Our unknown gene’s protein sequence was compared for similarities to other proteins by performing a Protein BLAST with the same algorithm parameters as the previous search. The “nonredundant protein” database was searched. This search strategy was saved. In the output, matches that seem false were noted. Back at the blastp page, the searches were sequentially limited to: Brachypodium, plants, animals, insects, mammals, fungi, bacteria, archaebacteria, saving the search strategies every time. The extent to which our protein appears among living organisms was noted.

Library research of the unknown gene was performed, first by expanding the descriptions of the conserved domains on the NCBI Protein BLAST output. The Phytozome predicted amino acid sequence was then entered into the European Bioinformatics Institute website, and information and publications were found there. Further research was performed on the Strubbelig-Receptor Family 7 (SRF7) and 6 (SRF6) that were highly similar to our unknown gene.

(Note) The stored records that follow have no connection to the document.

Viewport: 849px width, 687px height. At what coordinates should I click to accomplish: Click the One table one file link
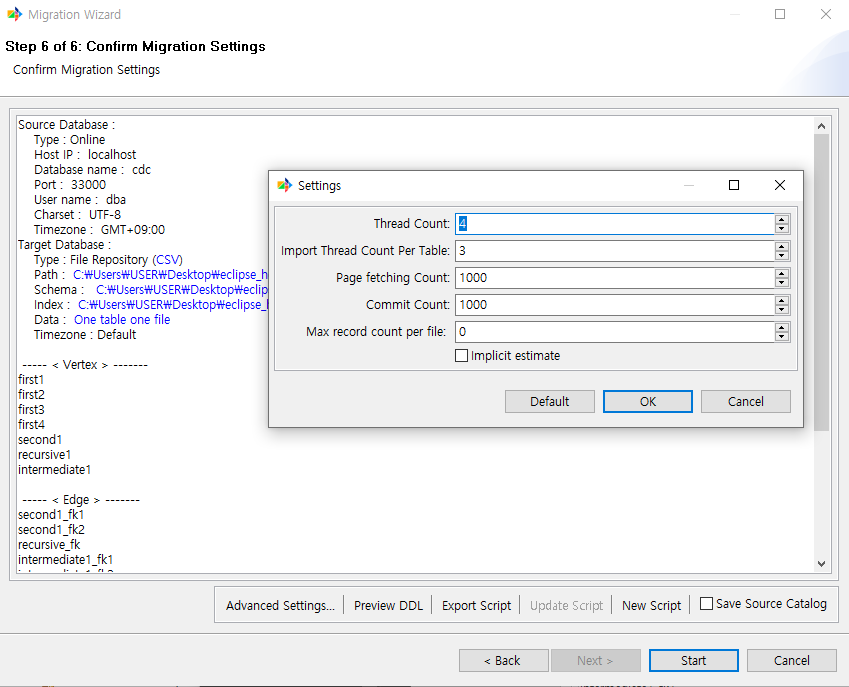click(x=121, y=319)
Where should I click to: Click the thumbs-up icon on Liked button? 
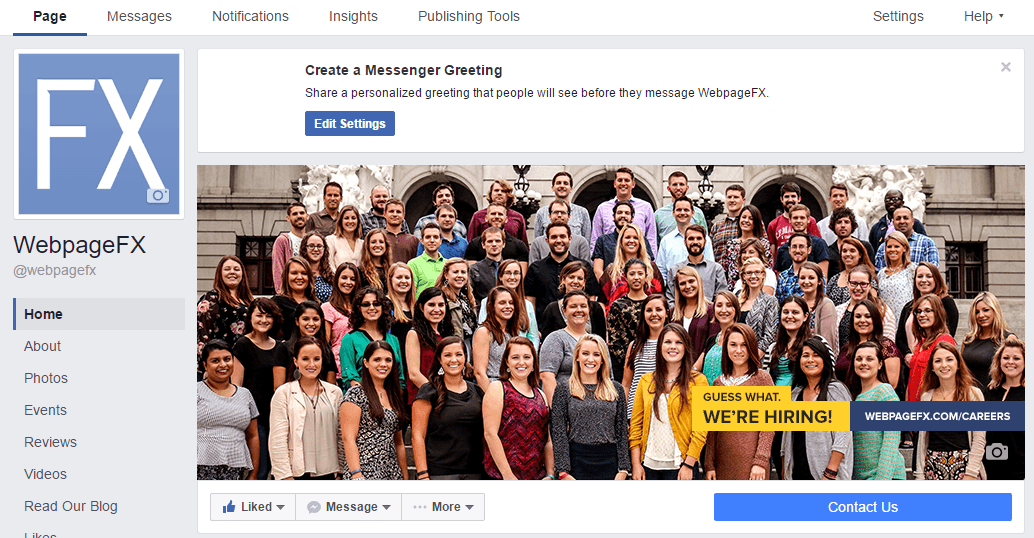[229, 506]
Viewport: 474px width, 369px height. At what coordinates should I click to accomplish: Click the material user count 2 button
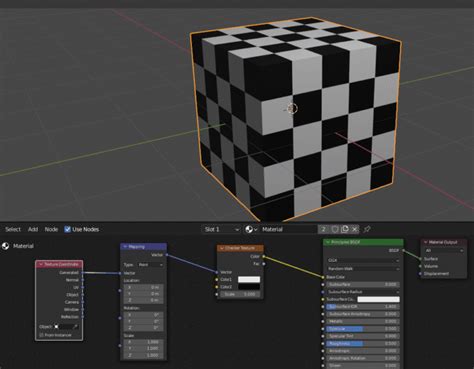tap(323, 229)
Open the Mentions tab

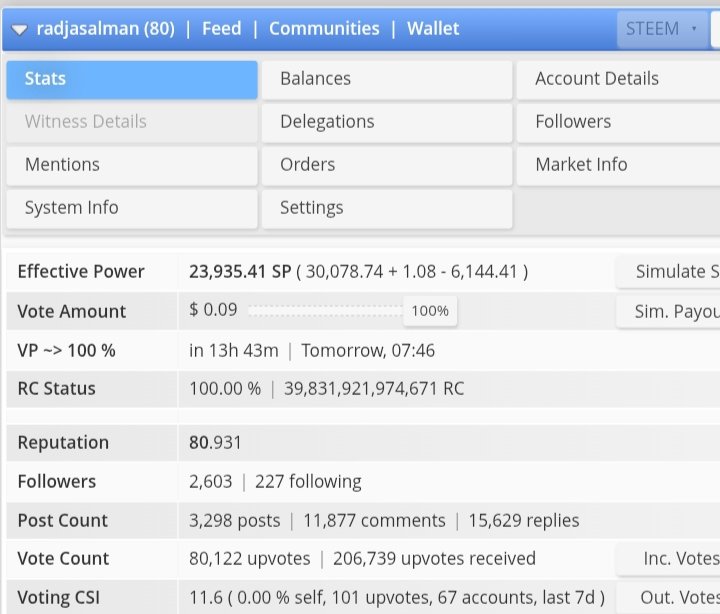click(x=132, y=165)
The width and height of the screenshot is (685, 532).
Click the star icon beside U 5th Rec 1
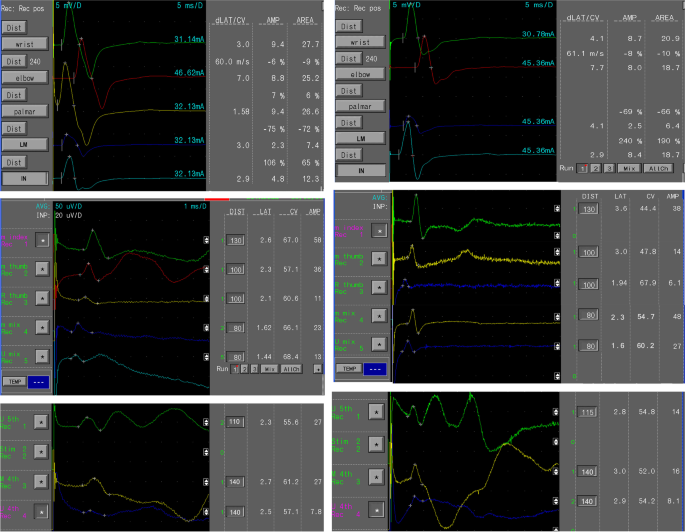(x=41, y=424)
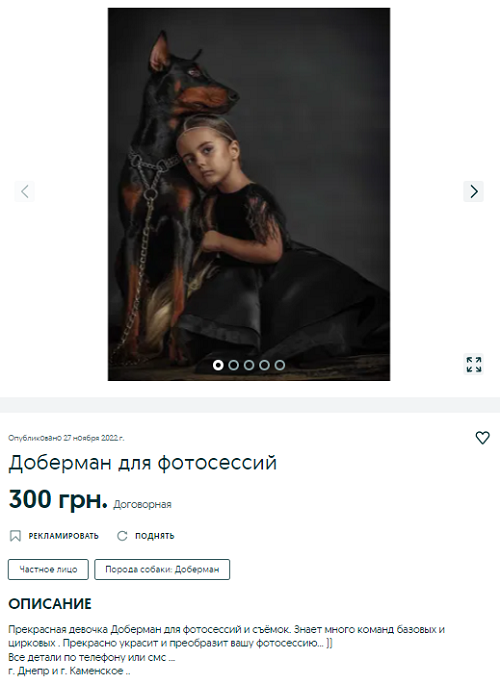Click the Поднять button to bump listing
This screenshot has width=500, height=684.
tap(146, 536)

On the Phytozome locus page for the unknown gene, the “UniProt” icon was selected. There, we learned more about the gene’s predicted biological process, cellular component, and molecular function. Under Function, “View the complete GO annotation on QuickGO ...” was selected and studied as well.

Our unknown gene’s DNA-level similarity to other genes was compared by performing a Nucleotide BLAST with the “Nucleotide collection (nr/nt)’ database and the BLASTN algorithm. The algorithm parameters were set: Max target sequences to 1000 and E threshold to 1. This search strategy was saved. In the output, repetitive sequences in noncoding regions, sequences that match all or most of our gene’s exons, and strongly conserved regions were noted. The species the matching sequences came from were also noted.

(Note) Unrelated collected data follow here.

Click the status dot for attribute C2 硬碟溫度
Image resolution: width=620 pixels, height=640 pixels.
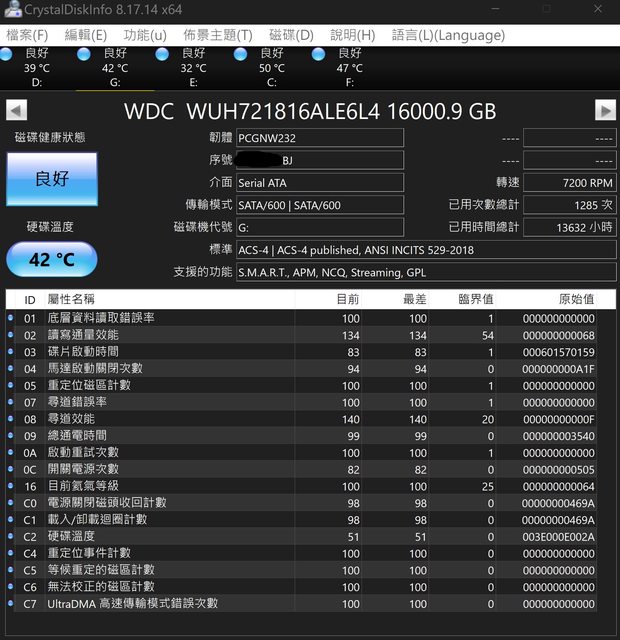(11, 536)
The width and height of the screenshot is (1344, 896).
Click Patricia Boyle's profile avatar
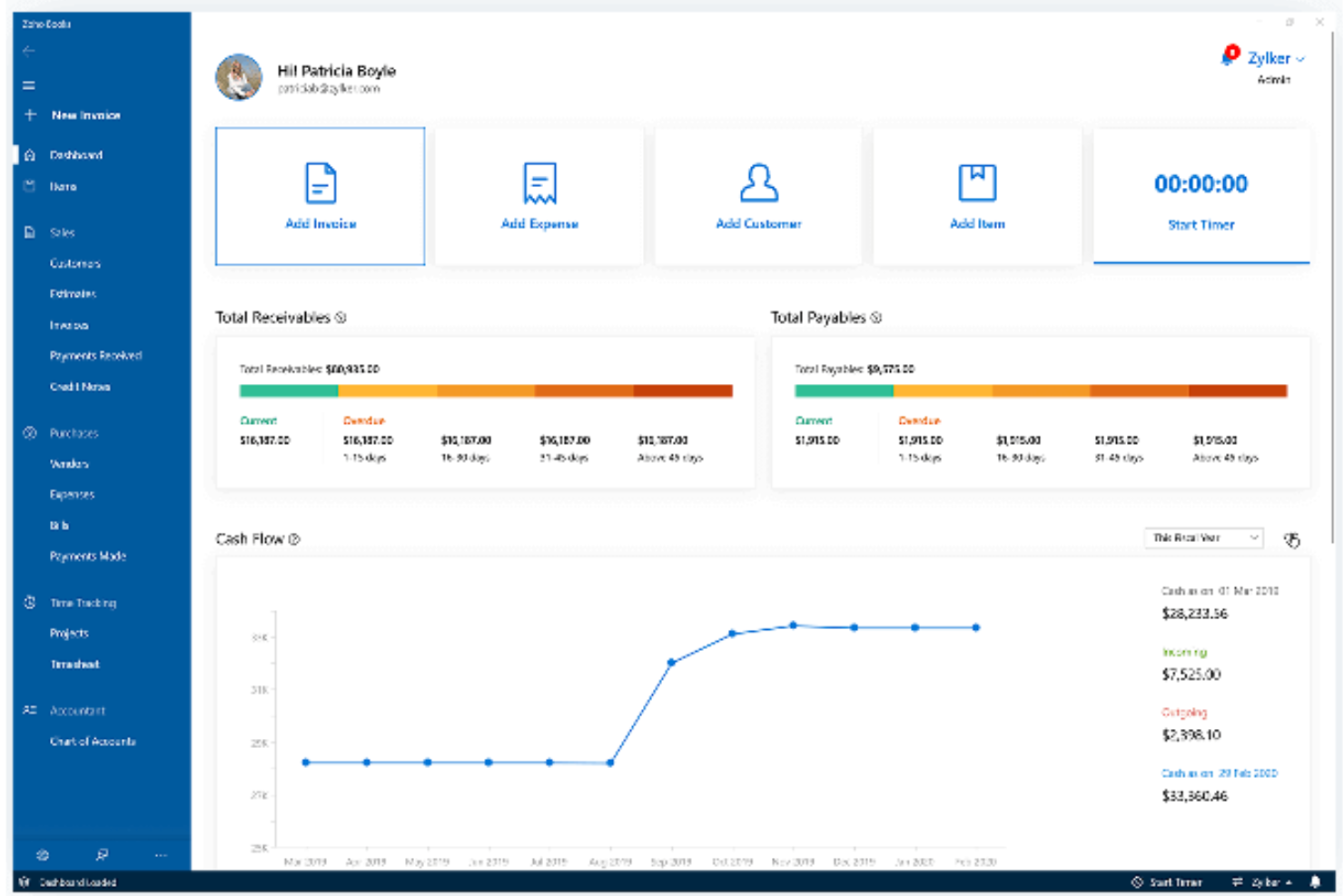pyautogui.click(x=239, y=77)
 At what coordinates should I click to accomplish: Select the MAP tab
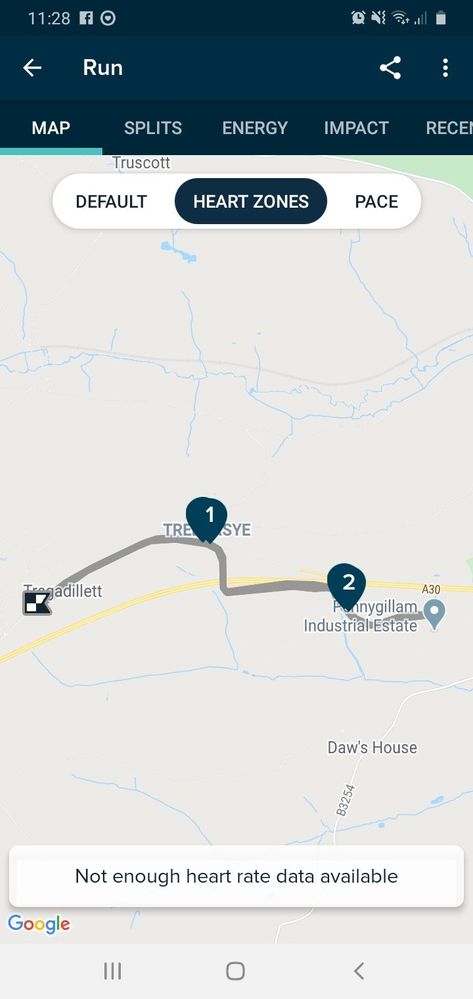click(51, 127)
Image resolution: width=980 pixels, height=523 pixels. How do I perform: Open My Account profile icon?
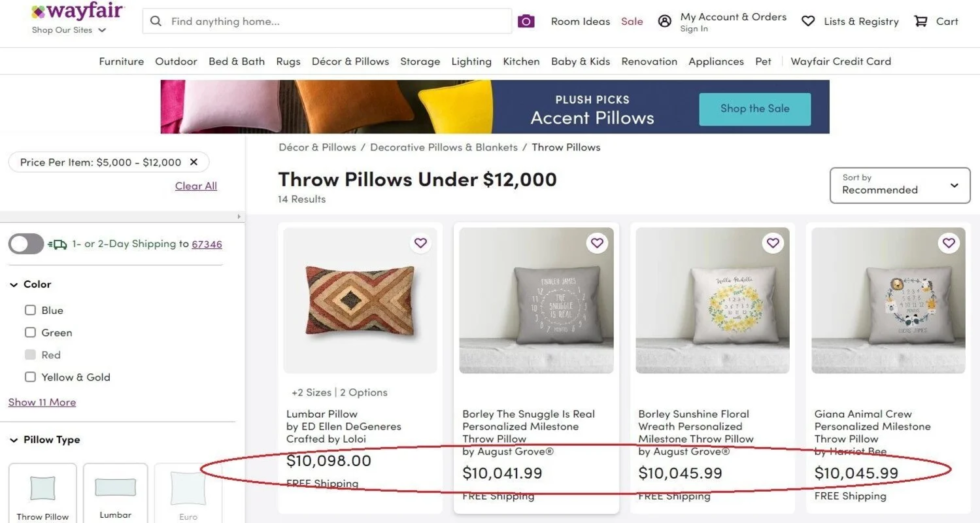[665, 21]
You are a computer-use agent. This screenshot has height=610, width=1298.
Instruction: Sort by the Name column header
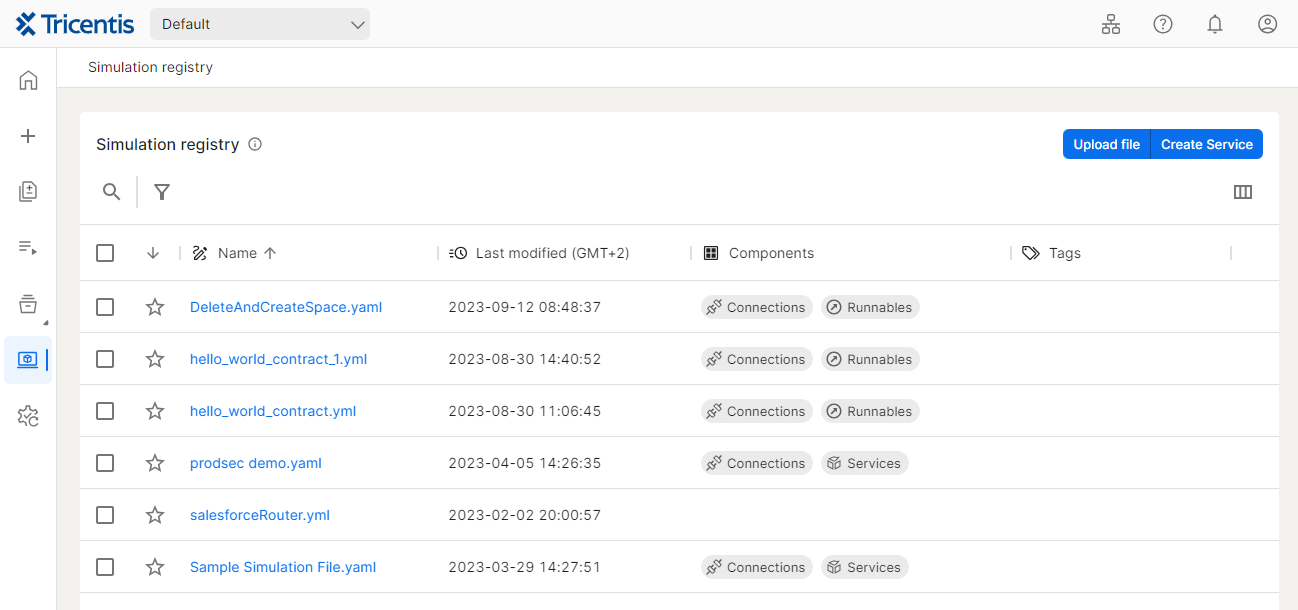pyautogui.click(x=237, y=253)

Next, a prediction of the protein sequence was made using the BLAST tool on the Phytozome website with Brachypodium distachyon set as the target. The best match shown in blue under the Query View was selected, and the protein sequence predicted from that Bradi1g72430 gene was viewed and saved in a new text file named “AHP-Phytozome-ProteinSequence.” Back in the Phytozome genome browser, “Log-Scale RNA-Seq Coverage” was selected on the left to view the normalized number of times a sequence was counted. This diagram was saved as “AHP-Phytozome-RNA-seq.”

The Working Map File was altered to factor in all the learned information. Positions of the exons and introns, the beginning and end of the coding sequence, and the poly-A tail were marked using the FGENESH output. Additionally, restriction enzyme recognition sites of 6 base pairs or more were marked. The predicted protein sequence was also highlighted, deleting all frames that were incorrect and all translations in noncoding regions.

The Basic Local Alignment Tool (BLAST) on the National Center for Biotechnology Information (NCBI) website was used to find expressed sequence tags (ESTs) that match the sequence of our unknown gene. A Nucleotide BLAST of the unknown sequence was performed, setting the database to “expressed sequence tag (est)” and the organism to “Brachypodium distachyon.” The sequences that had an Identity number of at least 95%, meaning they perfectly or near perfectly matched cDNAs, were selected and saved in a new file as “Unknown-AHP-ESTs-fasta.txt.” Consensus sequences (contig) of the ESTs were formed using the CAP3 web server at the Pasteur Institute. The contigs were saved in a new text file named “AHP-CAP3-Contigs,” and the sequences of ESTs that were not contig’ed were saved in another text file named “AHP-CAP3-SingleSequences.” A full-length cDNA of the unknown sequence was then found by performing a Nucleotide BLAST with the “Nucleotide collection (nr/nt)’ database instead. Once a cDNA sequence for the gene was found, it was compared to the contigs from CAP3 through a Nucleotide BLAST. The cDNA sequence was pasted as the query sequence, the contigs were pasted as the subject sequence, and the “Align two or more sequences” box was selected. The resulting comparison was saved as a new file named “AHP-Contig+cDNA-fasta.txt.”